Les nazis se sont attaqués en premier lieu aux synagogues. Pour tuer le commandement de ne pas tuer.
Dans la nuit du 9 au 10 novembre 1938 – voici exactement soixante-et-onze ans – le régime nazi déclenche le plus grand pogrom de tous les temps. Les faits sont connus. Il convient pourtant de les rappeler, une fois de plus. Le devoir de mémoire passe par l’exactitude. Ne rien ajouter ni soustraire. Mais tout dire.
Près d'un million de juifs vivent alors au sein du Grand Reich : 300 000 à 400 000 en Allemagne proprement dite ; 350 000 juifs dans l'Autriche annexée au printemps précédent ; 100 000 dans les Sudètes, les régions germanophones de Tchécoslovaquie, incorporées trois semaines plus tôt en vertu des accords de Munich. Le 6 novembre, un juif né et élevé en Allemagne, mais de nationalité polonaise, Herszel Grynszpan, assassine Ernst vom Rath, un conseiller de l’ambassade allemande à Paris. Agé de dix-sept ans, Grynszpan, affirme qu’il entend venger sa famille, qui vient d’être expulsée d’Allemagne et que la Pologne refuse d’accueillir. Selon une autre hypothèse, le jeune homme a peut-être été manipulé par les services secrets allemands.
Le 9 novembre au soir, selon un plan préétabli, des foules encadrées par les militants nazis incendient toutes les synagogues du Reich, pillent et vandalisent tous les commerces juifs, et se livrent à des voies de fait contre des juifs des deux sexes sortis de leur lit. Ces brutalités se prolongent jusqu'au matin. On compte près de cent morts, des milliers de blessés, de nombreux viols. La police ou les pompiers reçoivent l’ordre de « ne pas s’opposer à la colère du peuple ».
Au petit matin, la Gestapo incarcère plusieurs dizaines de milliers de juifs dans des camps de concentration, sous prétexte d’ « atteinte à l’ordre public ». Les jours suivants, les institutions communautaires juives sont démantelées, et la communauté juive allemande est soumise à une amende collective d’un milliard de Reichsmarks.

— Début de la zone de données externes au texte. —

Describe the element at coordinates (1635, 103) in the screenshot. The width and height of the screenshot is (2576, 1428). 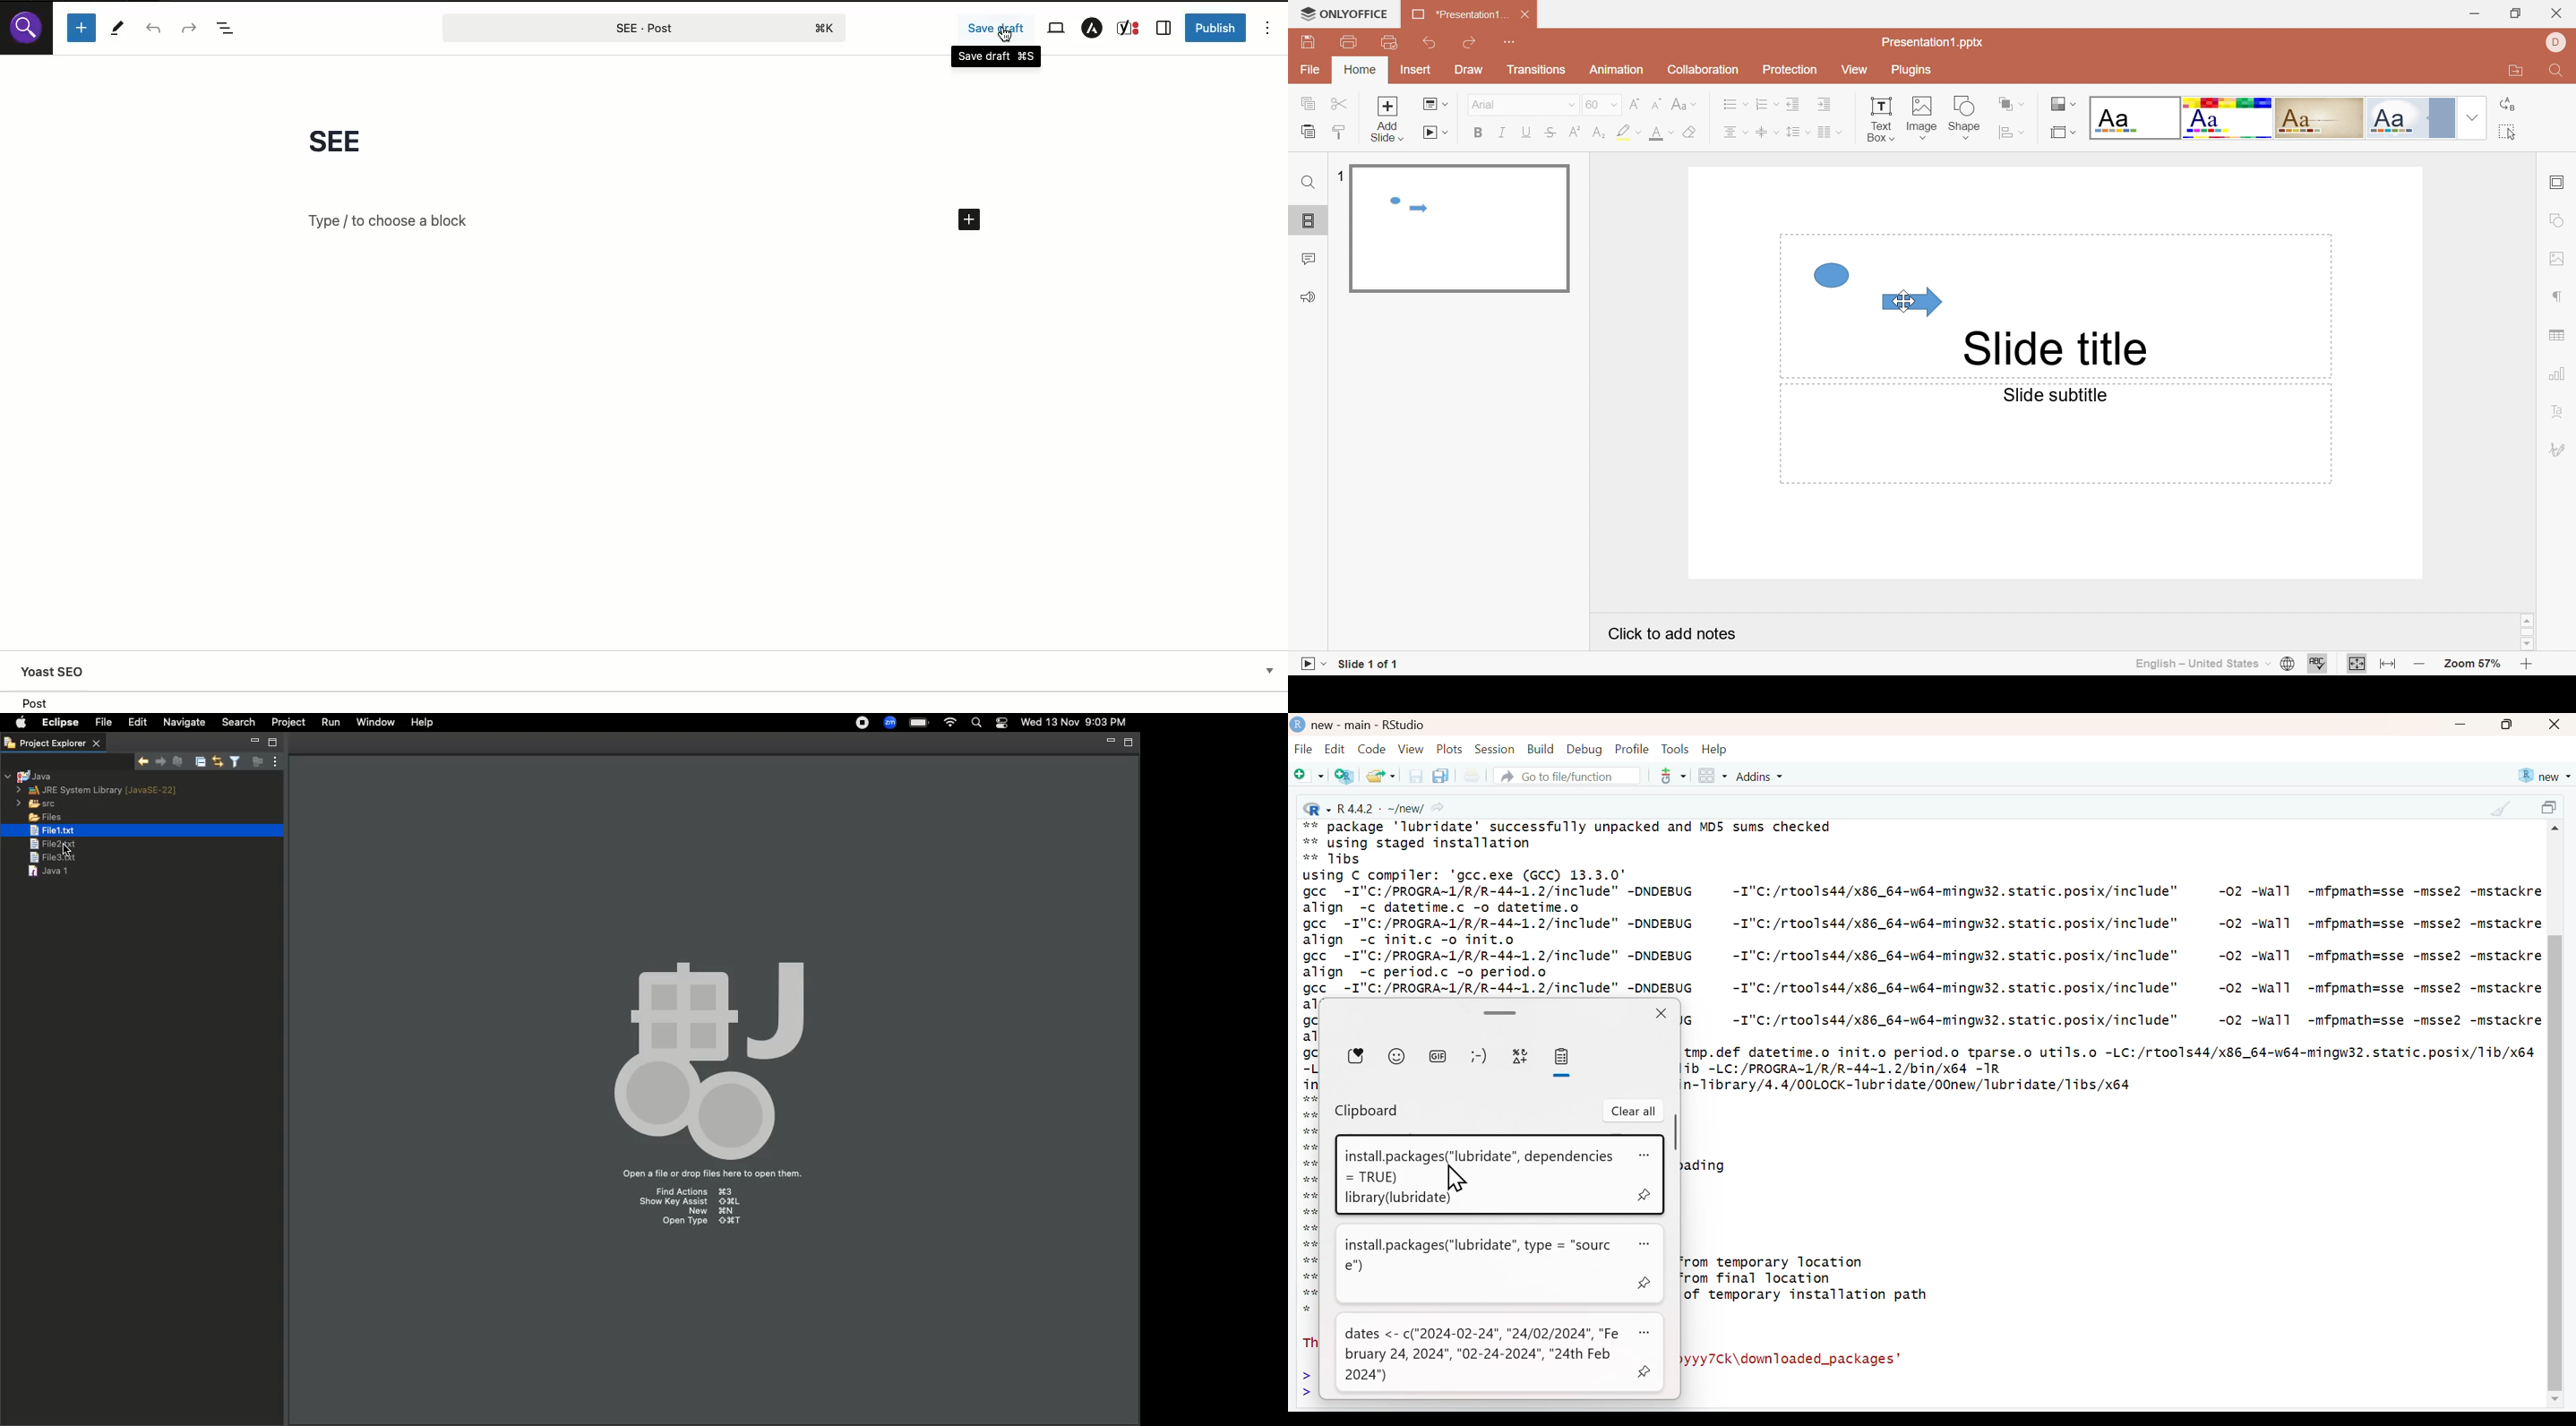
I see `Increment font size` at that location.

Les nazis ont en fait procédé à deux expérimentations. Ils ont voulu savoir jusqu’où pouvaient aller la passivité ou la complicité du peuple allemand. Et comment réagirait le reste du monde. Le résultat, sur les deux points, leur a donné satisfaction.
La plupart des Allemands désapprouvent les violences, mais surtout par crainte dedébordements pouvant toucher les non-juifs. Une minorité substantielle soutient les violences et les pillages, et y participe même avec jubilation.

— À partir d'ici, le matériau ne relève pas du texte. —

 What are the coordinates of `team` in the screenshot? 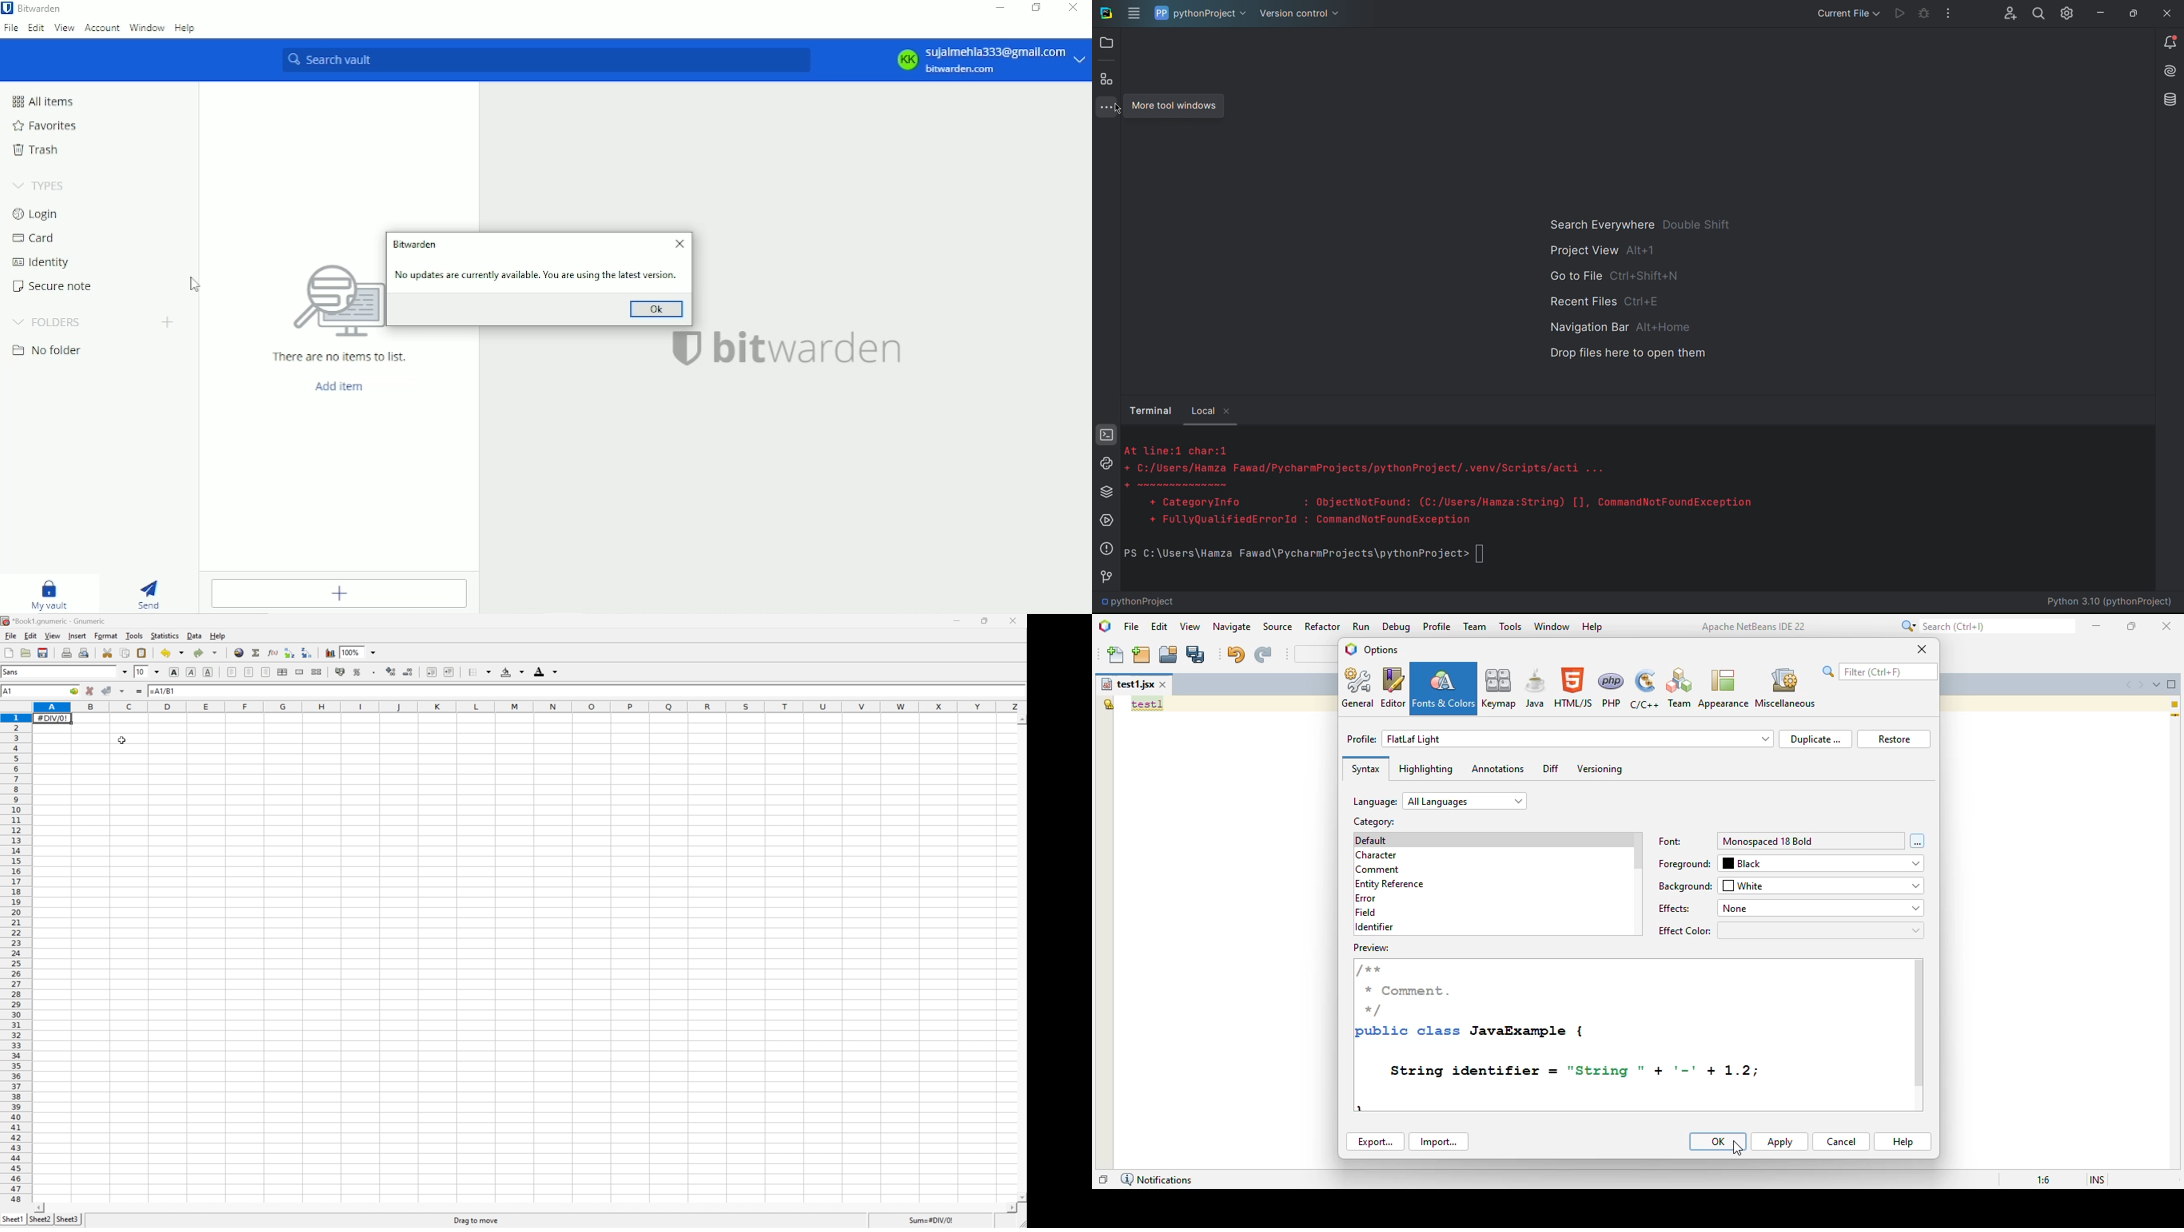 It's located at (1476, 626).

Les réactions internationales sont presque inexistantes. Dans les pays démocratiques occidentaux, on s’indigne pendant quelques jours. Mais on se refuse, ensuite, à prendre la moindre mesure concrète en faveur des juifs germaniques. Ou des sept ou huit millions de juifs de Pologne, de Roumanie, de Hongrie, d’Italie, des Balkans ou des pays baltes, désormais directement menacés. Les Etats-Unis refusent d’élargir leurs quotas d’immigration. La Grande-Bretagne, par le Livre blanc de 1939, ferme le Foyer national juif de Palestine à d’éventuels réfugiés.
Pour Hitler et son entourage, l’affaire est donc entendue. Ils peuvent tuer les juifs, jusqu’au dernier. Mais pourquoi un tel mégameurtre ? Dans quel intérêt ?

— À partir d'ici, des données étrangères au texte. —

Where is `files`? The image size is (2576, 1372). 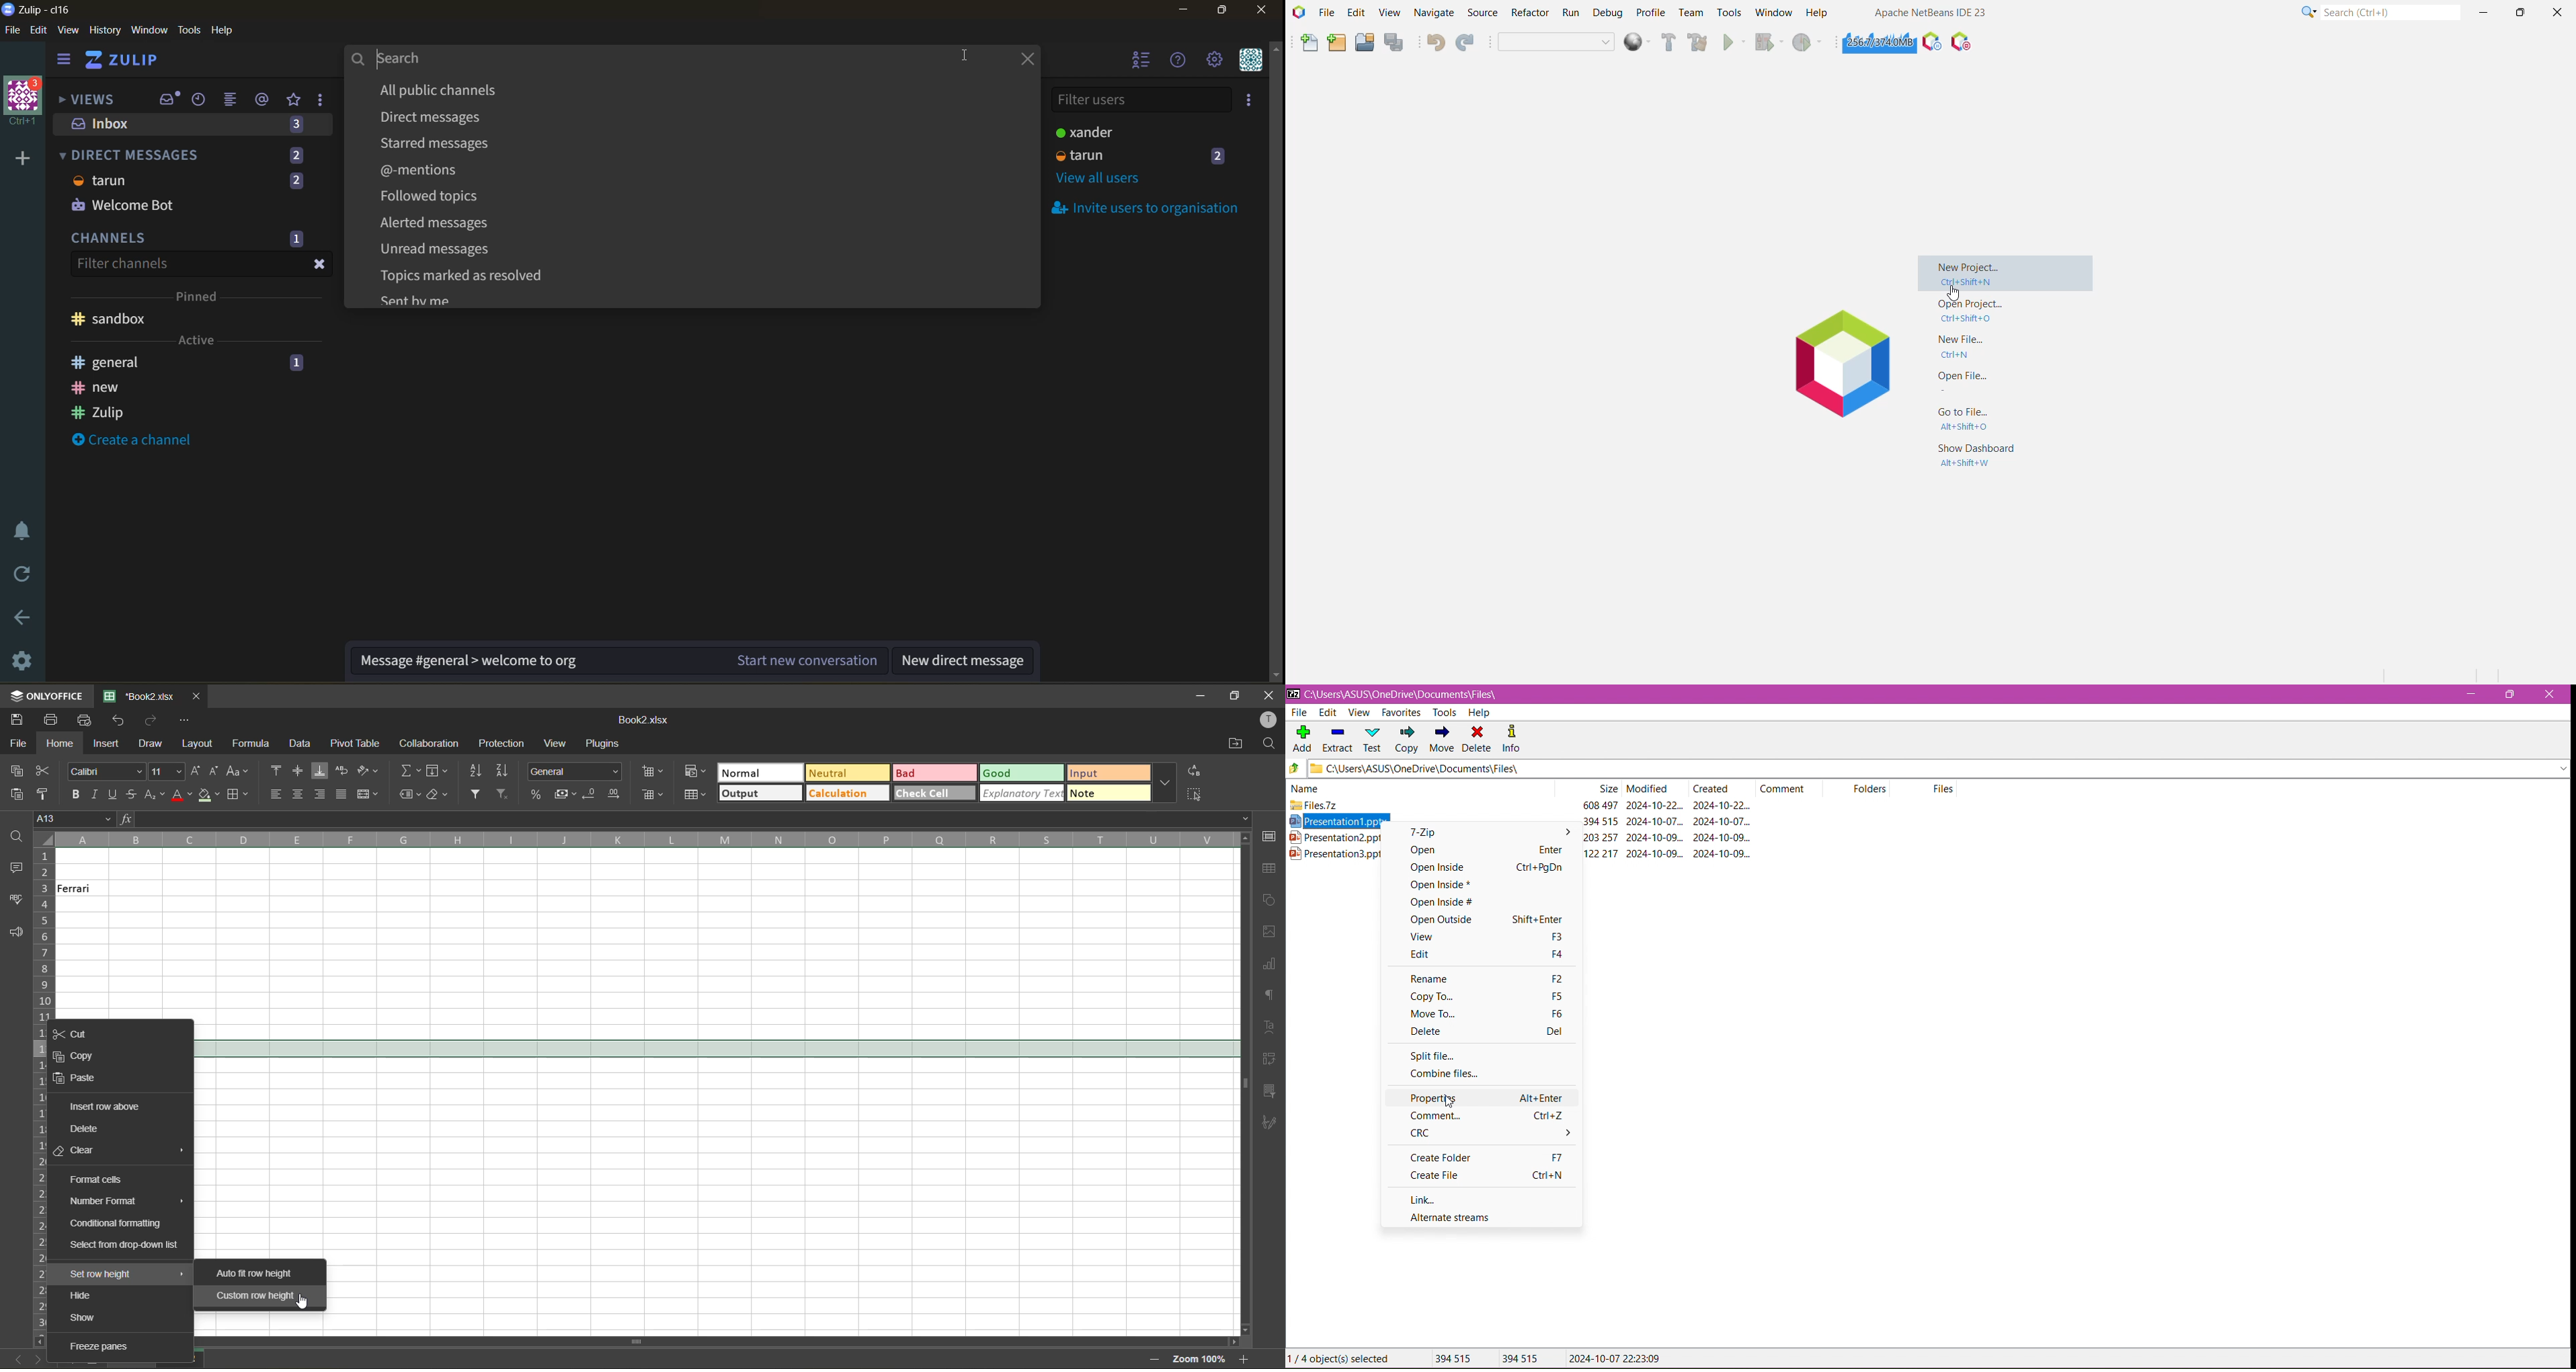 files is located at coordinates (1944, 788).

Là encore, la réponse se trouve dans la Nuit de Cristal, son déroulement, ses cibles. Les nazis se sont attaqués en premier lieu aux synagogues. Parce que celles-ci représentaient l’essentiel du judaïsme : une loi morale universelle, dont procédaient la civilisation judéo-chrétienne et la civilisation européenne moderne. Tuer les juifs, ce n’était pas seulement, pour eux, s’en prendre à une minorité, à une « différence » : c’était tuer le commandement de ne pas tuer, que les juifs avaient transmis au monde.
N’oublions pas le 9 novembre 1938. Une date cruciale pour le peuple juif. Et pour tous les hommes.